Despite being aware of the long-term consequences of concussions, some football players are willing to continue participating because they’re able to rationalize putting their sport ahead of themselves.
Those were among the findings of a trio of first-year masters students in kinesiology who presented their work yesterday, the final day for their research methods course.
Suzanne Ali, Michael Hatten and John Murray interviewed 10 Canadian varsity football players – four of whom had previously been diagnosed with concussions – to learn more about their knowledge about the symptoms, diagnosis and treatment of concussions, as well as their attitudes about the problem, which affects almost four million athletes every year in the U.S.
They found that many football players are actually over committed to the “sport ethic,” a governing attitude which is characterized by making personal sacrifices for the game, refusing to accept limitations, and accepting risk while playing through pain.
“They have a strong identity with being a football player,” said Ali. “When you have such a strong identity factor, anything that might challenge that can cause negative feelings.”

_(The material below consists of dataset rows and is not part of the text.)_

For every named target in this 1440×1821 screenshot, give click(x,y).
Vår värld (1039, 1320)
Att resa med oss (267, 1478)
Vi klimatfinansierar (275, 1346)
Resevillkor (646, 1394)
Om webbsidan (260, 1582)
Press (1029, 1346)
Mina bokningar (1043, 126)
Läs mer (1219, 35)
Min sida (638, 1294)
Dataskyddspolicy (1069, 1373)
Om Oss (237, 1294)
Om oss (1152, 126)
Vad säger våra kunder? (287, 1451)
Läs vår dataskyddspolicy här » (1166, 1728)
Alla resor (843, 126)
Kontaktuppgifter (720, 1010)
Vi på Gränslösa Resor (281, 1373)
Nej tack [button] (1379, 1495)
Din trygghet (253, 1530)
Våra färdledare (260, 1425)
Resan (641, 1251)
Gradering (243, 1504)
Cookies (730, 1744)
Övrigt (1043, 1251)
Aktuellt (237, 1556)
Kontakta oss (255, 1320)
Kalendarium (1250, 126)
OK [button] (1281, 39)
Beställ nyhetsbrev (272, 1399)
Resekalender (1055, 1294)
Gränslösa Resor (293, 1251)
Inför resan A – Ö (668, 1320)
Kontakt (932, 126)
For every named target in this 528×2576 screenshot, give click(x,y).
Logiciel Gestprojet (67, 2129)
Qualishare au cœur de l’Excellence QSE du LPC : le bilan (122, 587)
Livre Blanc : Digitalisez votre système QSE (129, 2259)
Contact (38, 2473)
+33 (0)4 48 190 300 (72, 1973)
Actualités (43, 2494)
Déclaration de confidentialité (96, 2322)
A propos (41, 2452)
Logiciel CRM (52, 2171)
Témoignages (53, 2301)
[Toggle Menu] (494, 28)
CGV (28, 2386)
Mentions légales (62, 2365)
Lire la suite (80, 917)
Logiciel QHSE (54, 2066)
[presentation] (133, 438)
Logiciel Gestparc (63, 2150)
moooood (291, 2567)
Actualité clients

Ali spoke of one student who said that football was the most important part of his life and attributed his success on the field to “not playing safe.”
While they acknowledged their sample was a relatively small one, the students said they hope their research can contribute to a more positive culture where athletes can talk openly about concussions and their consequences.
“We need to make them feel comfortable about discussing their symptoms,” said Murray.
The trio was part of a group of students presenting their work in a class taught by sport management professor Jules Woolf.
Other projects included research on how Chinese students can become acculturated in Canada through participating in sports and attending sporting events, and one on what can be done to help ease the transition from high school to university for first-year student athletes.